→ **Given text**:
· · · · ·

Normally, when you use json, you're pretty safe across version bumps even with added features.
But binary will always change with every added feature. This has been the case since the 2.x days.

I think the expectation is that you set up a sensible command line batch to export all your spine projects.
Export - Spine User Guide

Do you guys not suggest binary except for extra large animations? It cut our loading time by quite a bit when I changed to binary when loading in the entire scene, but there are other ways we can load the scene like area of influence that would help more.


22 Aug 2016, 13:54


A super helpful way to do this would be if every import took the settings for that specific spine file and used it during the export.. meaning all you had to do was pass the input .spine file and it would just perform an export just as if you were going to click Export from the drop down menus in the GUI.

Something simple that just allowed us to do:

For /R "C:\RootAnimFolder" %%G IN (*.spine) do ( 
   
   "C:\Program Files (x86)\Spine\Spine.com" -i "%%G" )

Otherwise we have to create a really strict folder structure, read the current folder name and export to unity directories hoping no one spelled anything wrong etc.

Sure, large animations are the primary use for binary. We totally recommend that.

· · · · ·

→ **Information supplied**:
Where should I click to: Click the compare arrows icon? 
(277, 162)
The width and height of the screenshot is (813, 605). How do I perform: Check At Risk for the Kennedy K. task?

· · · · ·

→ **Short problem**: Quote the Spine export discussion above from "But binary will" to "would help more.".

→ **Exercise response**:
But binary will always change with every added feature. This has been the case since the 2.x days.

I think the expectation is that you set up a sensible command line batch to export all your spine projects.
Export - Spine User Guide

Do you guys not suggest binary except for extra large animations? It cut our loading time by quite a bit when I changed to binary when loading in the entire scene, but there are other ways we can load the scene like area of influence that would help more.